The confusion surrounding the scandal has been significant, said Alamo Heights Independent School District (AHISD) Assistant Superintendent of Secondary Education Frank Alfaro, adding that he hopes the tight-knit community can work together toward clarity.
The teachers had assigned some analytical questions on the book Things Fall Apart to help students prepare for in-class discussion. They were to hand in their answers for a “daily grade,” the lesser weighted grades going toward a students cumulative average in a class.
Going over the answers, the teachers noticed a trend in the answers. Not only were they similar, but they were more sophisticated than expected.
Soon, a single source emerged. The answers came from an online PDF, created and uploaded by someone who had used the same curriculum guides purchased by the Alamo Heights English department.
Following protocol from a smaller incident involving some members of the Junior class earlier that month, the teachers began the disciplinary process. Students would be confronted and given the opportunity to own their mistakes, parents would be notified, and further actions would be decided.
“With (singular) cases we always handle it though a conversation between the teacher and the parent,” Alfaro said.
When the number of apparent cases of plagiarism approached 90 students, however, the teachers had to send out a blanket email to explain the incident, and alert parents that their students would be facing consequences yet to be determined.
The number would have been higher if teachers had been able to prove every incident. Because the assignment was a discussion guide with short answer questions, not all students cut and pasted their answers. Some rephrased their answers to where it was difficult to prove that they had plagiarized based on the similarity to the study guide. Rather than cast a broad net that could catch up innocent bystanders, teachers kept their investigation limited to the obvious offenders.
The 90 parents who were emailed, therefore, did not represent the entire scope of the incident.
In retrospect, Alfaro acknowledges that this is where the confusion began. The emails, he said, were less than ideal, because they didn’t allow teachers to clarify the basis for determining who would be disciplined.
“For the general community, that has been confusing,” Alfaro said.
The students knew more than the teachers in terms of who exactly had plagiarized. So when the letter went to certain parents and not others, some students wondered why they were being called out, and others were not.
Some of the confusion stems from the two codes of conduct that came into play during the incident.
First, the Academic Integrity Policy, part of each teacher’s syllabus, outlines a range of infractions and possible consequences teachers might use to deal with academic integrity issues in the classroom. This does not count as school discipline, meaning it can’t result in suspension or expulsion as the consequences are limited to the classroom.
The 24 Hour Code of Leadership is a separate code for extracurriculars adopted in 2002.
“Because those are a privilege, not a right,” Alfaro said.
The 24 Hour Code states that students can face consequences in their extracurricular involvement for infractions happening at home, at parties, or other places. If a tennis player is cited for underage drinking while on spring break, the coach can pull him/her from a tournament, for example.
Three years ago, academic integrity was added to the 24 Hour Code.
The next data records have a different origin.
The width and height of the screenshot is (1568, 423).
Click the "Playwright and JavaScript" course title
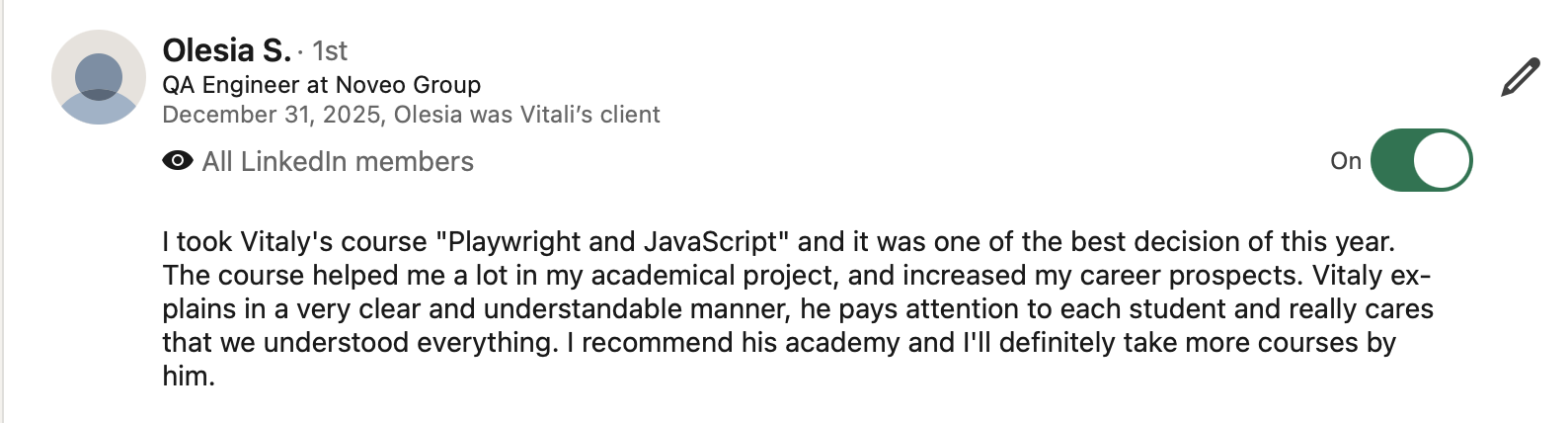[612, 242]
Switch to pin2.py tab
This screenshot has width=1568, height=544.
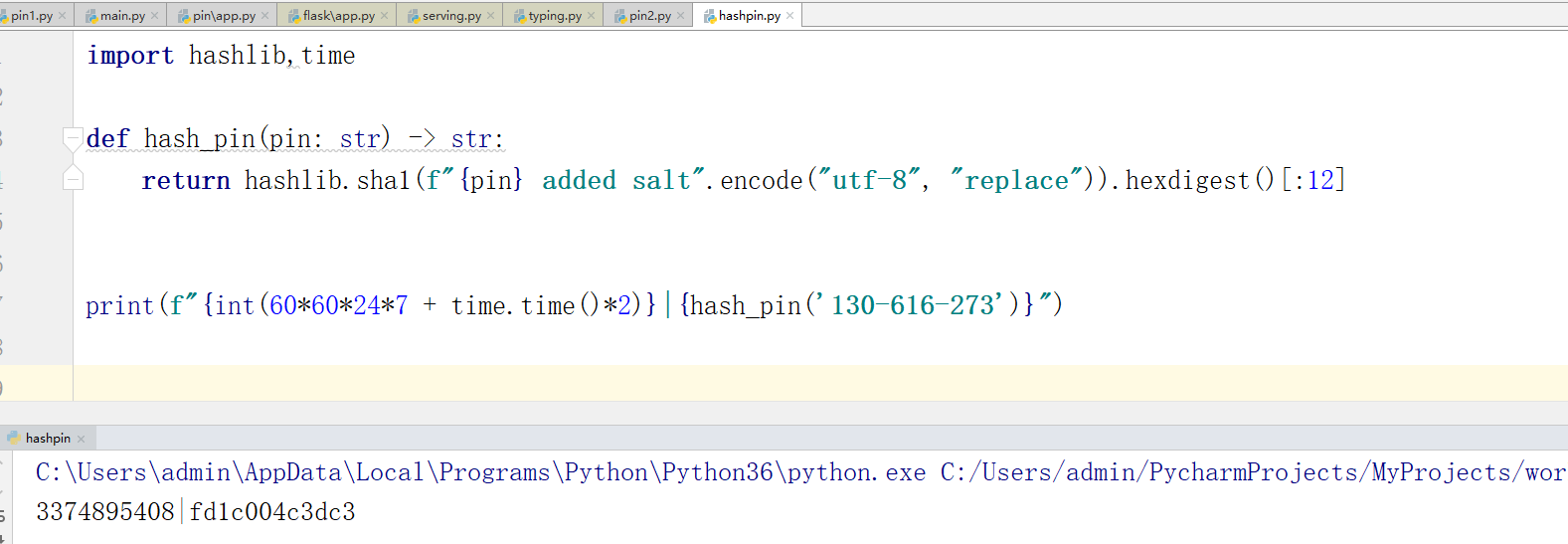click(649, 16)
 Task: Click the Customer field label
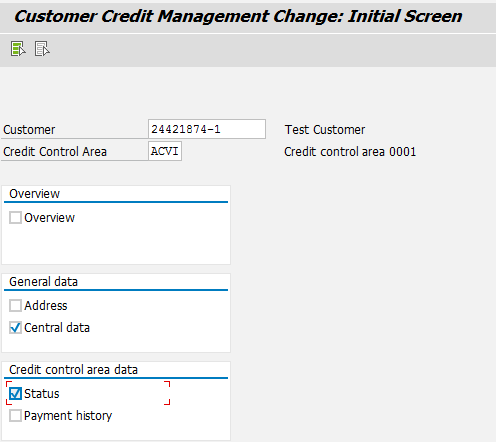click(29, 130)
The administration felt this was appropriate as outgoing seniors continually confirmed that cheating and plagiarism were ongoing.
The system has been evolving due to the influence of technology on student behaviors. For example, when the school’s help hotline became an avenue for vindictive tattle-tale reporting, the administration banned anonymous tips on 24 Hour Code violations.
Technology worked against the system in this case. The scale of the incident, which overwhelmed district protocols, was due to the rapid sharing of the digital PDF. It wasn’t the manner of the cheating – plagiarism is the original sin of academia – but the scale that shocked people, Alfaro said.
Technology actually tripped up the process long before the cheating ever occurred. The 24 Hour Code of Leadership used to be distributed as a triplicate carbon copy, signed and kept by parents, students, and coaches. Now, the form is kept as a Google Doc. Students click a box to acknowledge that they have read and understood what is expected of them. Parents are simply informed that their child has agreed and will be held accountable. Anyone who uses software knows how digital contracts facilitate agreeing to something without reading it.
Families have filed a petition calling for a special board meeting to seek input on the revision and enforcement of both the Academic Integrity Policy and the 24 Hour Code.
All of this has led to a review of the policies and procedures through what Alfaro calls a “normal process” of clarification and tightening. Meanwhile, teachers and administrators are trying to preserve the lesson at the heart of the incident. When Alamo Heights High School Principal Cordell Jones saw the confusion continually spreading, he sent a letter to the high school community after Thanksgiving, .
“How we handle this situation and others is very important. We will continue to be a school and district that stresses character, integrity, and high academic standards while realizing our children are still developing. Our students will learn from their mistakes and avoid making them again,” the letter stated.
The policies are written in a way, Alfaro explained, that does not gloss over teenage mistakes, but also aims to prevent creating a culture of shame.
“It’s something that needs to be dealt with, not shamed,” Alfaro said, “That’s not an appropriate response if we want to get kids out the other end.”
Many would agree that appropriate consequences are the tools for building sound decision-making skills. The notion that an entire population of 14- and 15-year-olds should make the right choice every single time is unrealistic. Teenage risk-taking – whether it’s driving too fast, experimenting with drugs and alcohol, pushing back on family traditions, or whatever behavior makes them feel autonomous – is a developmental reality, and the consequences are tools for training.
“Character is not being perfect. It is not never making mistakes. It is learning from your mistakes and growing wisdom as you learn,” Alfaro said.
Cheating, whether through plagiarizing or another technique, is one of the key temptations high schoolers will encounter as they learn how to be people with integrity. Alfaro is a 20-year teaching veteran, married to a teacher in another district, with friends in classrooms across the city. Every one of them has to work with students on academic integrity, he said.
“High school students plagiarize all the time. It’s the bane of teachers’ existences and they deal with it every year,” Alfaro said.
In school, the temptation to take the easy road or to cut corners is complicated by the gray area of what can be found online. Is Wikipedia cheating? What about generic online study guides? Would it have been plagiarism if the students had cited the author of the PDF?
As they develop wisdom and integrity, students also have to understand the importance of character more than performance.
Immediately after the scandal broke, Alfaro’s office was flooded with questions about the long-term consequences for the kids. Many parents felt that the three week ban on extracurriculars was too extreme. Others jumped ahead to college: Would they now have to answer “yes” when college applications asked if they had been disciplined for infractions of academic integrity?
After consulting with six other schools, Alamo Heights decided that this infraction did not merit the kind of disciplinary action said college applications often refer to, such as suspension.
The need for discipline in some form, however, is clear. When confronted with the PDF and their own copied answers, most students already knew what they had done was wrong.
The extracurricular suspensions will stand as a reminder that actions do have consequences. (Also a reminder to read what you sign, even if it’s electronic.)
Alfaro’s hope is that by stopping short of more extreme consequences, the discussion can stay productive.
This is where parents can be particularly helpful. When students see that their parents are more concerned with their character than their grades and résumés, it gives them one less incentive to cheat, and one more incentive to work hard.
Alfaro wants parents, teachers, and students to understand the greater purpose of academic integrity, and their education as a whole.
“We’re here to teach (students) important things,” Alfaro said. “I need to know what (students) think, not what someone online thinks.”